# Prompt
Give back exactly the lines from the one containing "Click the red remove switch icon in toolbar" through the end of the records, including both, and no others.

# Dataset extract
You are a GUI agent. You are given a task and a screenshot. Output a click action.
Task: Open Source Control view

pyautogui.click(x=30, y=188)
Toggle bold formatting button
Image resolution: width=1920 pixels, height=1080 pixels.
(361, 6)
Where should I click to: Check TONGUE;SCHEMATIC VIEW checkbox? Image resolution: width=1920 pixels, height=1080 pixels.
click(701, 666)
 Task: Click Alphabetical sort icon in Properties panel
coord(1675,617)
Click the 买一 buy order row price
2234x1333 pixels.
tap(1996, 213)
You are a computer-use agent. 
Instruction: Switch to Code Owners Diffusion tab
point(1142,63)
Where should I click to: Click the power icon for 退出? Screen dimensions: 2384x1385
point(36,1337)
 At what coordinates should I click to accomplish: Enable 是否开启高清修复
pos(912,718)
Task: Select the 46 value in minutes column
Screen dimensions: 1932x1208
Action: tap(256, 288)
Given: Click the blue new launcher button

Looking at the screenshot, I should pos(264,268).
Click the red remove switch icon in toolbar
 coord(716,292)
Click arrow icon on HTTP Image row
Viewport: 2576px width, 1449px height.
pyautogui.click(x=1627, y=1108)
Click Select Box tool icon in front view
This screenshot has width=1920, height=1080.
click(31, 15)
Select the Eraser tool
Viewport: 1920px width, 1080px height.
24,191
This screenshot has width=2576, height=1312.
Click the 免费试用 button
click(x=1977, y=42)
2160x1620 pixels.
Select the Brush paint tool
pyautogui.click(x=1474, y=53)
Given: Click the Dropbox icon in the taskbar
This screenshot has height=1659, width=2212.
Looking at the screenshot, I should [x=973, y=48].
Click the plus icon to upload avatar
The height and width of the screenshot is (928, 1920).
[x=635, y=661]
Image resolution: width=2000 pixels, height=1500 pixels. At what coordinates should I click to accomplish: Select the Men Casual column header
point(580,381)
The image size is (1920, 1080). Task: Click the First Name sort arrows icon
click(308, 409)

# Solution to this task
Click the red remove switch icon in toolbar
 coord(716,292)
Click arrow icon on HTTP Image row
Viewport: 2576px width, 1449px height.
pyautogui.click(x=1627, y=1108)
Click Select Box tool icon in front view
This screenshot has width=1920, height=1080.
click(31, 15)
Select the Eraser tool
Viewport: 1920px width, 1080px height.
24,191
This screenshot has width=2576, height=1312.
Click the 免费试用 button
click(x=1977, y=42)
2160x1620 pixels.
Select the Brush paint tool
pyautogui.click(x=1474, y=53)
Given: Click the Dropbox icon in the taskbar
This screenshot has height=1659, width=2212.
Looking at the screenshot, I should [x=973, y=48].
Click the plus icon to upload avatar
The height and width of the screenshot is (928, 1920).
[x=635, y=661]
Image resolution: width=2000 pixels, height=1500 pixels. At what coordinates should I click to accomplish: Select the Men Casual column header
point(580,381)
The image size is (1920, 1080). Task: Click the First Name sort arrows icon
click(308, 409)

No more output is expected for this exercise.